___ SOURCE PASSAGE

Characterization of self-assembling copolymers in aqueous solutions using Electron Paramagnetic Resonance and Fluorescence spectroscopy

• Published in: Journal of controlled release Vol. 117; no. 2; pp. 196 - 203
• Main Authors: Beghein, N., Rouxhet, L., Dinguizli, M., Brewster, M.E., Ariën, A., Préat, V., Habib, J.L., Gallez, B.
• Format: Journal Article
• Language: English
• Published: Amsterdam Elsevier B.V 12.02.2007; Elsevier
• Subjects: Biological and medical sciences; Caproates - chemistry; Dioxanes - chemistry; Drug Carriers - chemistry; Electron Paramagnetic Resonance (EPR, ESR); Electron Spin Resonance Spectroscopy; Fluorescence; Fluorescent Dyes - chemistry; General pharmacology; Glycerides - chemistry; Hydrophobic and Hydrophilic Interactions; Lactones - chemistry; Medical sciences; Micelles; Micropolarity; Microviscosity; Molecular Weight; Particle Size; Pharmaceutical technology. Pharmaceutical industry; Pharmacology. Drug treatments; Polyethylene Glycols - chemistry; Polymers - chemistry; Self-assembling polymers; Spectrometry, Fluorescence; Spin Labels; Succinic Anhydrides - chemistry; Viscosity; Water - chemistry; Fluorescence; Microviscosity; Micropolarity; Self-assembling polymers; Electron Paramagnetic Resonance (EPR, ESR); Characterization; Self-assembling polymers; Electron Paramagnetic Resonance EPR; ESR; Fluorescence; Microviscosity; Micropolarity; Pharmaceutical technology; EPR spectrometry; Polymer; Copolymer; Electron paramagnetic resonance; Aqueous solution; Fluorescence spectrometry
• ISSN: 0168-3659; 1873-4995
• DOI: 10.1016/j.jconrel.2006.10.028

Electron Paramagnetic Resonance and fluorescence spectroscopy have been used to determine the micropolarity and microviscosity of self-assembling systems based on mmePEG-p(CL-co-TMC) having different PEG chain lengths and different CL/TMC ratios and PEG/MOG/SA (45/5/50) polymers with different PEG chain lengths. Four reporter probes have been used: two spin probes, 16-doxyl stearic acid and 5-doxylstearic acid, and two fluorescent probes, pyrene and 1,3-bis(1-pyrenyl) propane (P3P). We found that the micelles based on mmePEG-p(CL-co-TMC) polymers are of a biphasic nature. The micelles are made of a hydrophilic corona with low viscosity while the core of the micelle is more hydrophobic and more viscous. The outer shell is made up of PEG chains, the hydrophobic part of the chains making the core. The partial hydration of the shell seems to lead to a looser chain network than that associated with deeper domains in the micelles. By contrast, in micelles composed of PEG/MOG/SA, there is no clear domain separation. This is consistent with a spatial configuration of random polymeric chains forming a loose network. In these micelles, the microviscosity is low and the hydrophobicity is high.

______

### YOUR INSTRUCTIONS
In the copolymer abstract, which two fluorescent probes were used?

___ AVAILABLE DATA

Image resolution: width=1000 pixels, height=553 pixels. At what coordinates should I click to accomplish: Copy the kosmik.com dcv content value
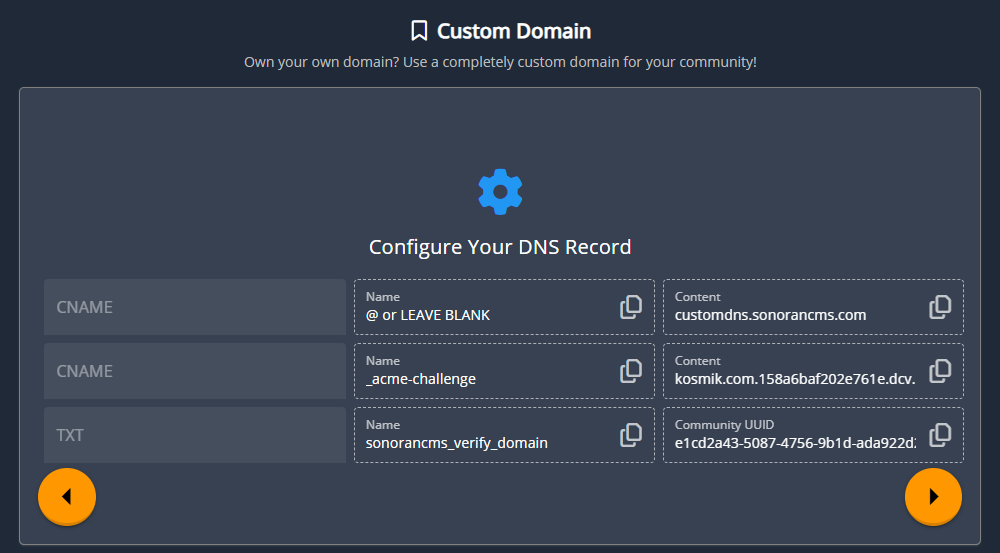(940, 371)
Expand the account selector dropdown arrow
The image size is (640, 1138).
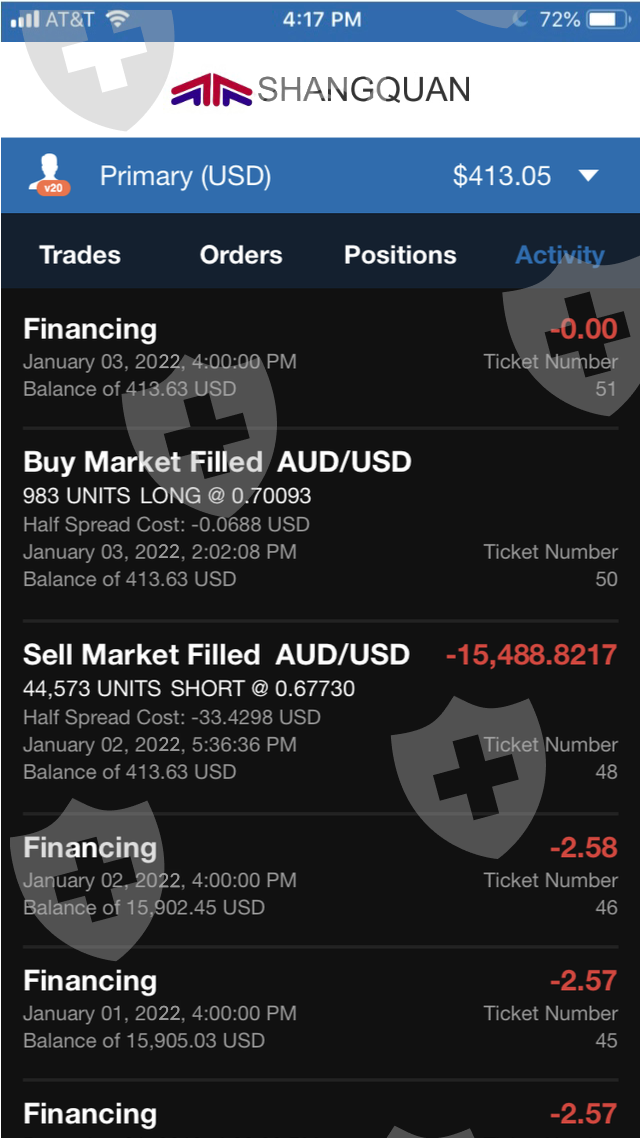point(588,176)
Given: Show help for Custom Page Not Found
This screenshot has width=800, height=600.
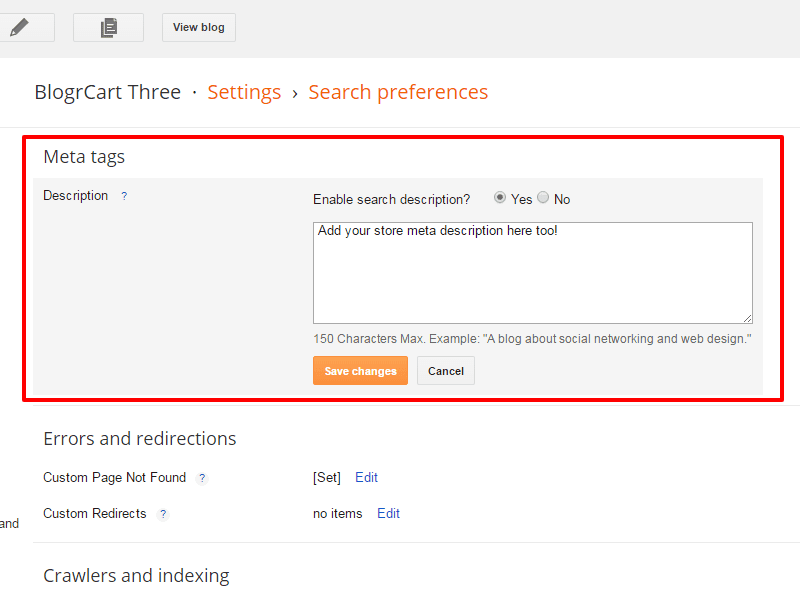Looking at the screenshot, I should pos(202,478).
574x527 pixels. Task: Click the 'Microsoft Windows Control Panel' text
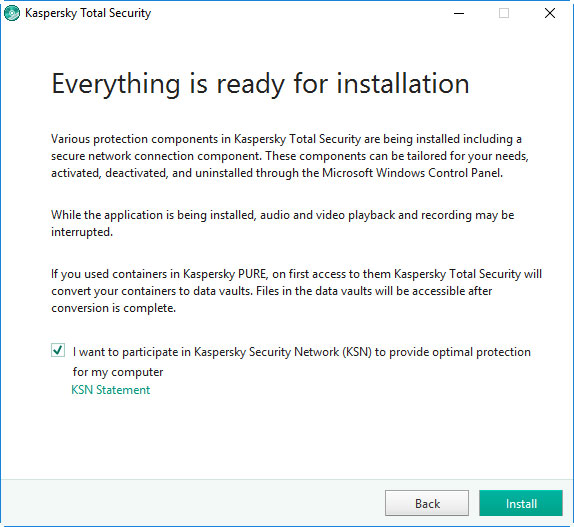[x=412, y=173]
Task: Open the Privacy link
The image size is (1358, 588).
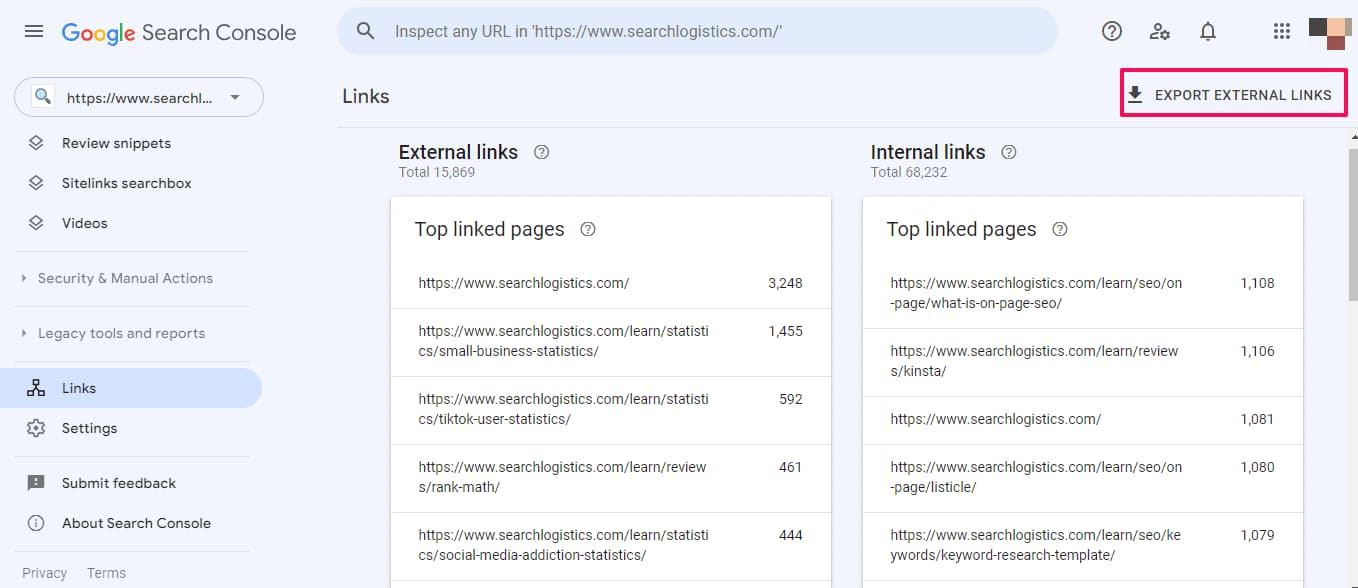Action: (x=44, y=573)
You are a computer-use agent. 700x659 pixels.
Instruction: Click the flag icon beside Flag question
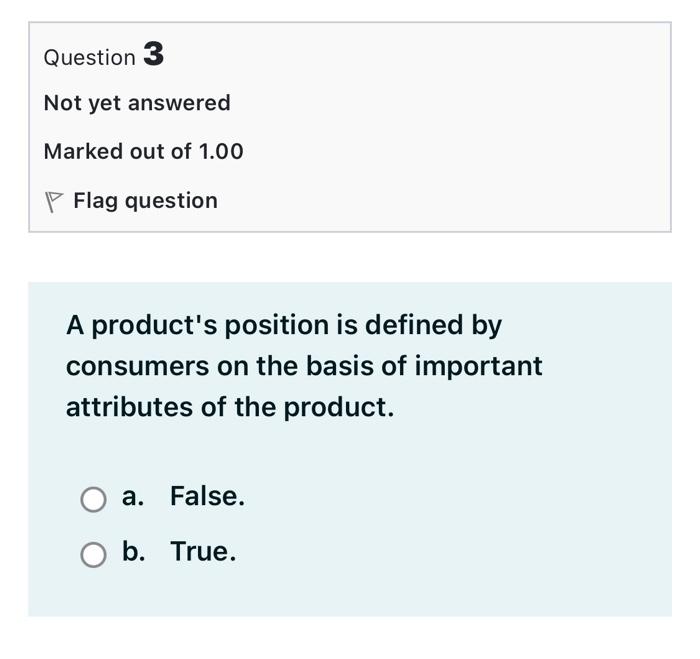tap(54, 202)
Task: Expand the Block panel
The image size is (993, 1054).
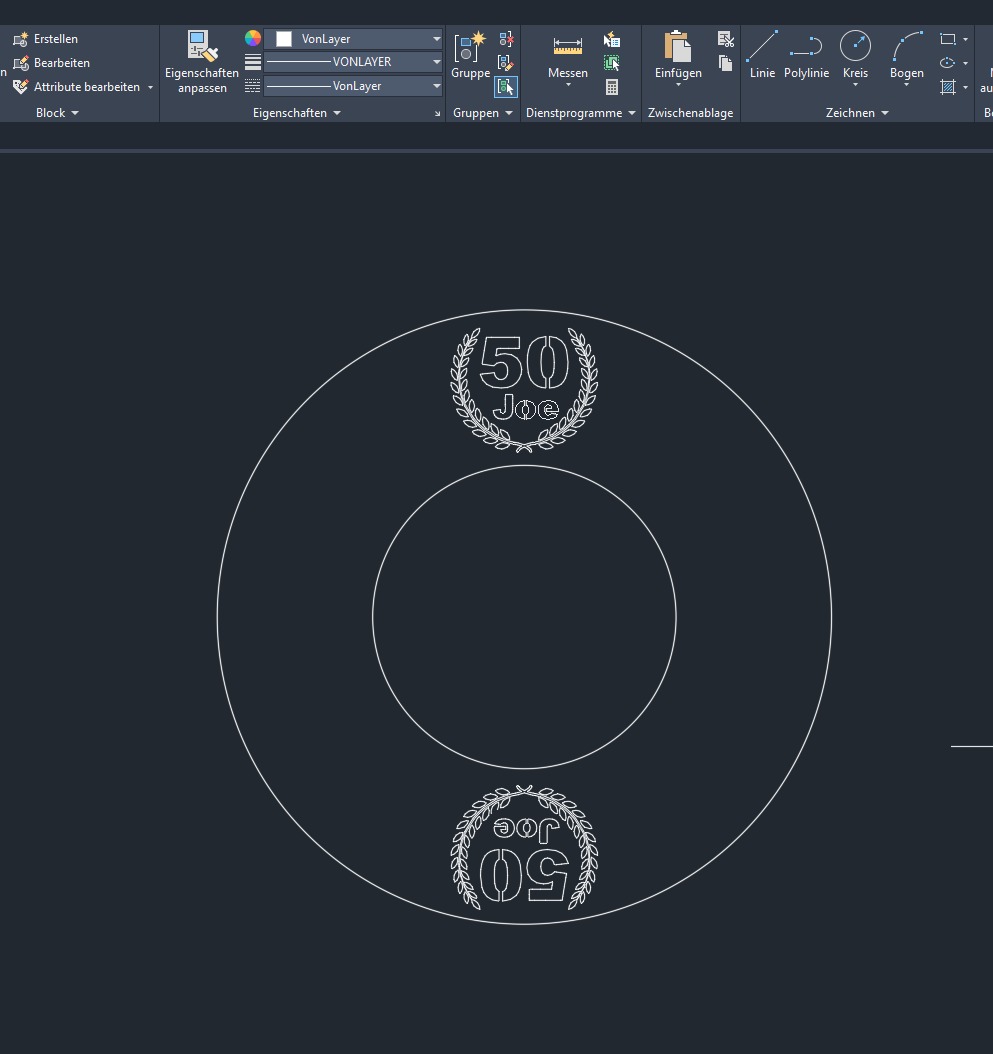Action: [57, 113]
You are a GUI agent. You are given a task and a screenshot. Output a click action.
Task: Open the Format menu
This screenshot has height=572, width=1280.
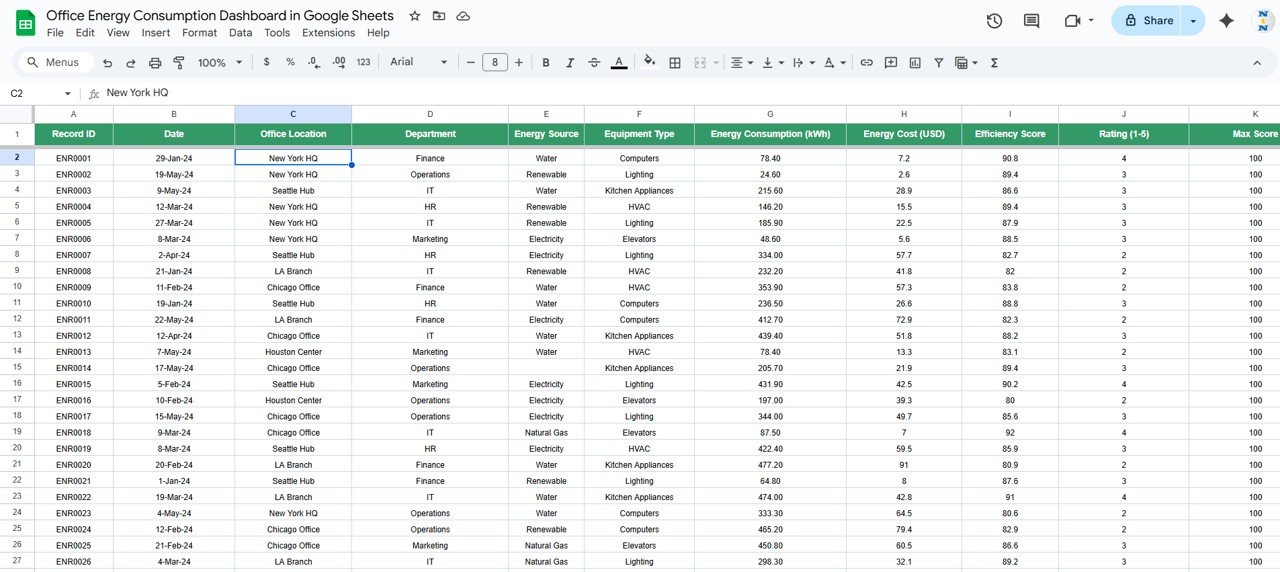[199, 33]
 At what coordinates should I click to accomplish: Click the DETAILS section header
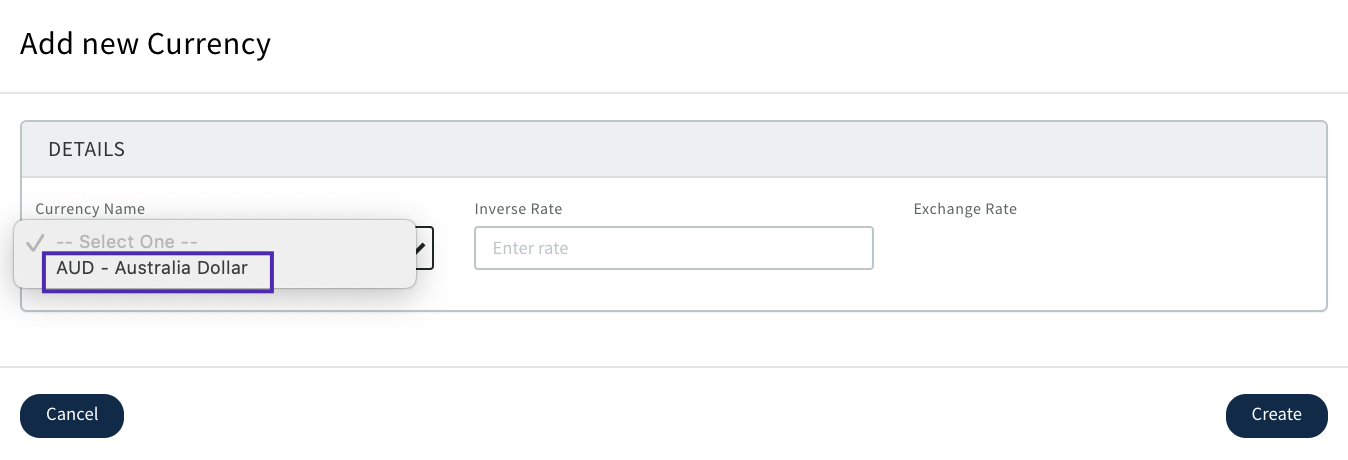tap(673, 149)
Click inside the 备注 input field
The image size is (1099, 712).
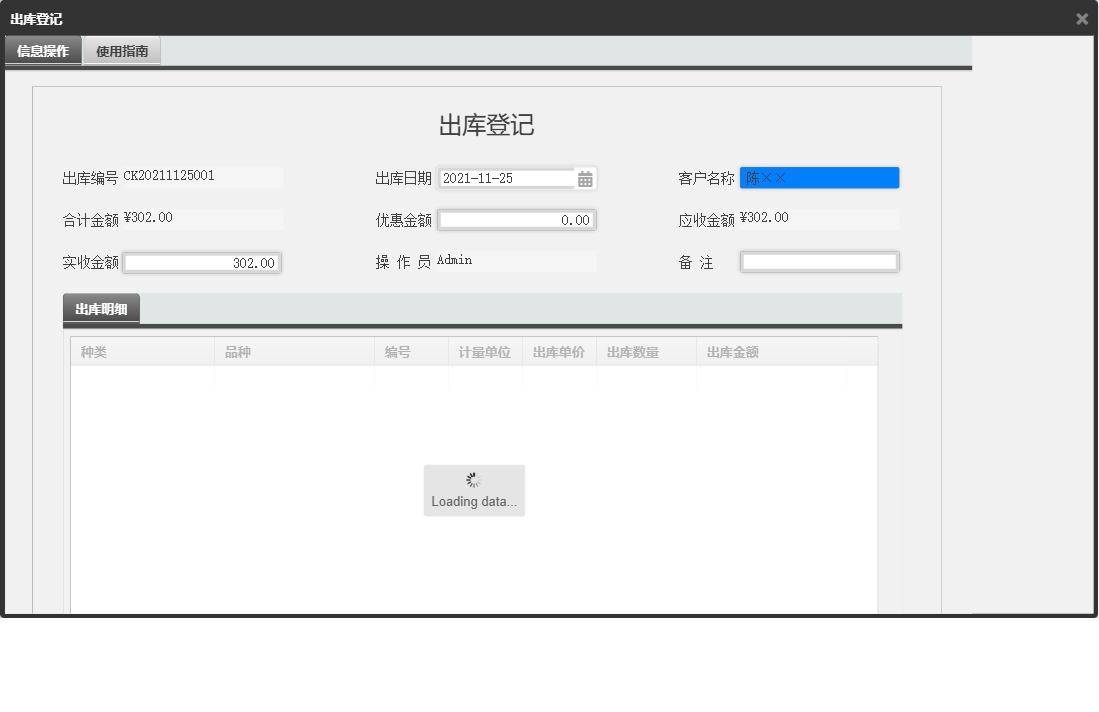[818, 261]
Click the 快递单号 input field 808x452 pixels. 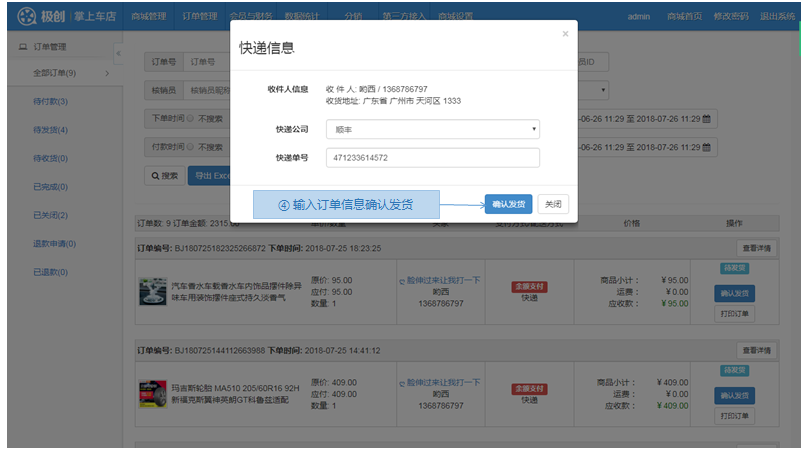[x=432, y=158]
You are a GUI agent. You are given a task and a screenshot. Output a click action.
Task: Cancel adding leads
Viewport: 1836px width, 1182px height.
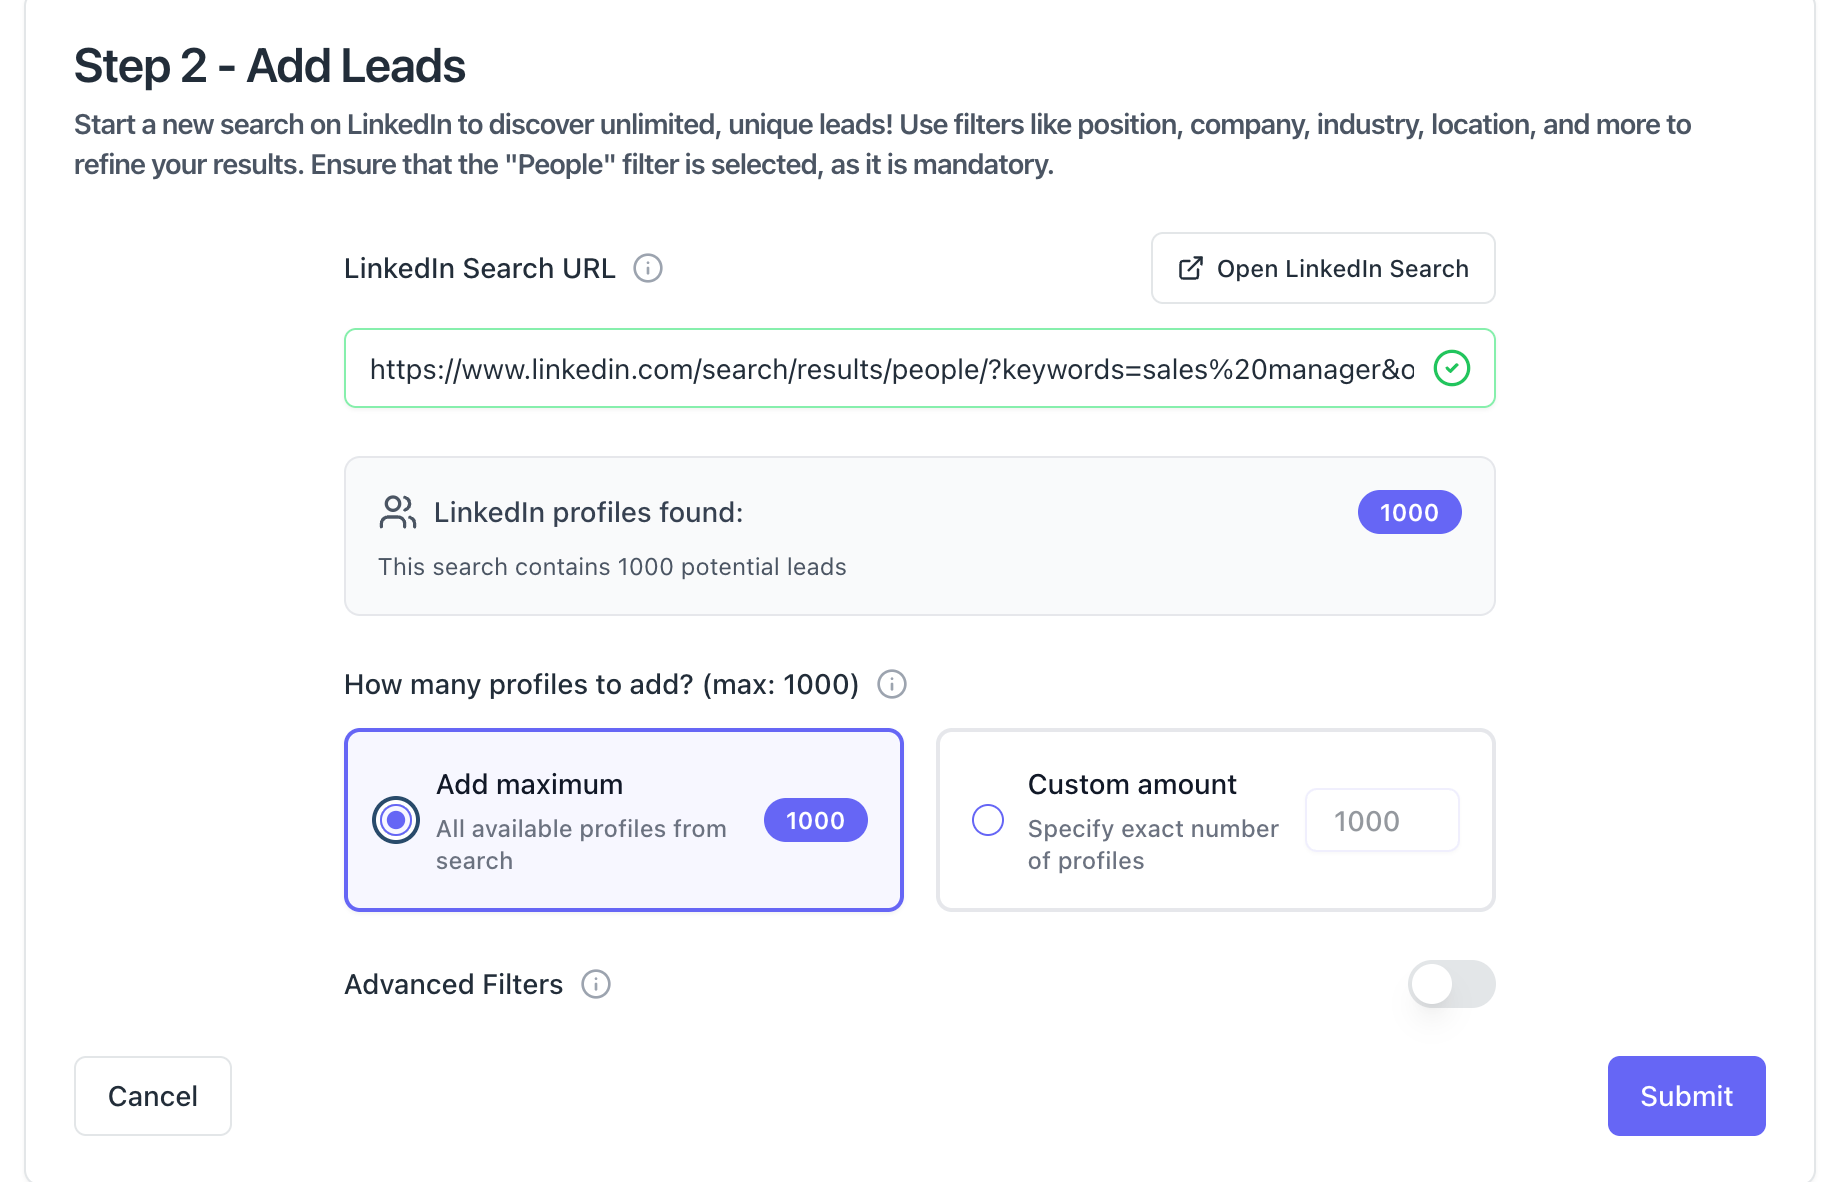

______

### SOLUTION TO THE EXERCISE
Pyrene and 1,3-bis(1-pyrenyl) propane (P3P).